Kemudian, kelonggaran juga diberikan pada pos Dana Alokasi Umum (DAU). Sesuai Pasal 5 ayat (1) dan (2), penyaluran DAU yang ditentukan penggunaannya untuk bidang pendidikan, kesehatan, dan pekerjaan umum tahap I hingga III Tahun Anggaran 2025 dilakukan tanpa syarat salur dan tanpa dikenakan sanksi.
Sementara itu, untuk Dana Alokasi Khusus (DAK) Fisik Tahap III Tahun 2025, Pasal 7 ayat (4) mengatur bahwa penyaluran dilakukan tanpa dokumen syarat salur.
Bahkan, dana tersebut dapat dialihkan untuk kegiatan penanganan darurat dan rekonstruksi pascabencana, dengan catatan kewajiban kepada pihak ketiga telah terpenuhi sebagaimana diatur dalam Pasal 8 ayat (1).
Tidak hanya pada sisi transfer, pemerintah juga memberikan insentif bagi daerah terdampak yang memiliki kewajiban Pinjaman PEN Daerah.
Pasal 17 ayat (2) menyebutkan bahwa fasilitas yang diberikan meliputi penundaan pembayaran pokok dan bunga pinjaman, serta perpanjangan jangka waktu pinjaman.
Baca Juga: OJK Respons Optimisme Purbaya soal Target IHSG 10.000 pada 2026
Secara lebih rinci, Pasal 19 menyatakan, perpanjangan tenor pinjaman dapat diberikan hingga maksimal 15 tahun.

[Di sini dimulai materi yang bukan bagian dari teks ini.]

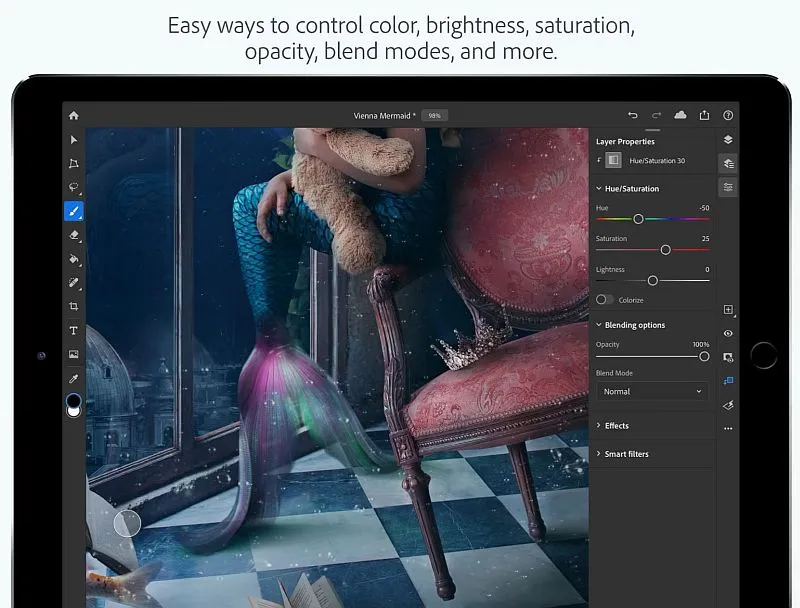The image size is (800, 608).
Task: Select the Type tool
Action: coord(73,330)

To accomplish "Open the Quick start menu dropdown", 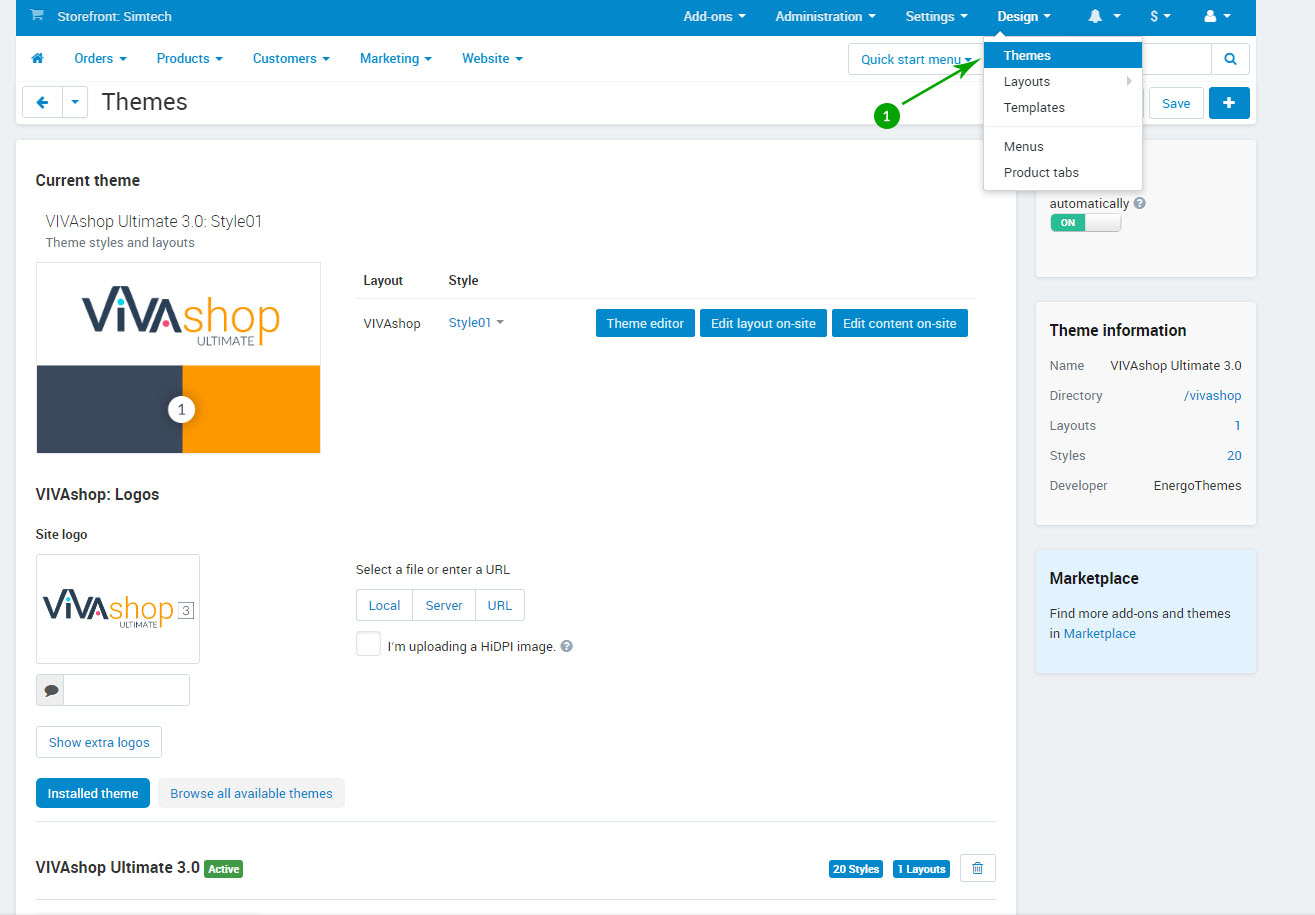I will click(915, 60).
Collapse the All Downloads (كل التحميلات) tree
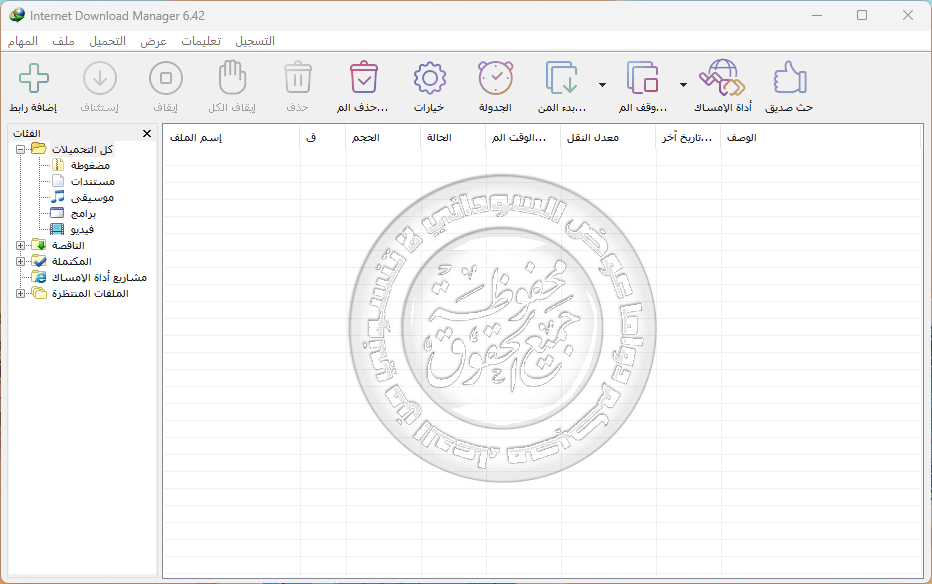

Kebijakan itu dinilai dapat meringankan tekanan fiskal daerah yang tengah fokus pada pemulihan pascabencana.
Lebih jauh, pemerintah juga membuka opsi penghapusan sisa kewajiban (write-off) Pinjaman PEN Daerah.
Namun, kebijakan ini diberlakukan dengan persyaratan yang ketat. Pasal 20 ayat (3) menegaskan bahwa penghapusan hanya dapat dilakukan apabila aset infrastruktur yang dibiayai dari pinjaman mengalami kerusakan total atau berat dengan tingkat kerusakan melebihi 70 persen akibat bencana.
“Pengajuan penghapusan sisa kewajiban pengembalian pinjaman... wajib dilampiri dengan hasil reviu khusus atas kerusakan aset dan nilai kerugian yang dilakukan oleh Aparat Pengawas Internal Pemerintah,” tulis Pasal 20 ayat (6) PMK tersebut.